[ASSIGNMENT] List every holiday the Halloween essay below mentions by name.

[PASSAGE]

========

Laura Mannino Did Not Leave the Couch on Halloween

I hope you had a great Halloween!  Not to piss on your candy corn, but I’m not really a Halloween gal.   When I tell people who love Halloween that I’m not really into the holiday, it’s as if I told them I hate puppies and the Chilean miners.  When you announce that you hate Thanksgiving or Christmas,  you get “I’m fighting against society’s gluttony and consumerism” street cred.  When you don’t like Halloween, you’re just not fun.  

I like the idea of Halloween. Trick or treating kids in tiny, fuzzy costumes, adorable.  Conceptual adult costumes, impressive.  Gay men on parade, anything to piss off Carl Paladino.  I don’t like Halloween because I can’t handle the pressure of thinking and executing a clever costume and then standing around in that clever, uncomfortable costume for hours at a party.  I spend most of my days in Spanx and heels and most of my nights standing alone, trying to get a laugh out of another comedian’s gaggle of cousins from Temecula  Halloween is my night off.  I much rather stress over defrosting, brining and  cooking a turkey, going broke decorating a dead tree, madly cleaning and cooking for a Christmas party, and getting carpel tunnel from writing out holidays cards to the nice girl at the Coffee Bean or the guy I met at the thing.   If you’re not planning on hot gluing imported strands of silk into a Jusitn Bieber wig next Halloween, here are some ideas on how to spend your time:

1-Start planning that Thanksgiving centerpiece.  Calculate your Gourd : Actual dishes of food ratio.

========

[INFORMATION SUPPLIED]

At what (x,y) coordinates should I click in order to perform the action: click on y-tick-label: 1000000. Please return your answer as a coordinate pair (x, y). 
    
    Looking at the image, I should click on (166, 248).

========

[TASK RESPONSE] Halloween, Thanksgiving, Christmas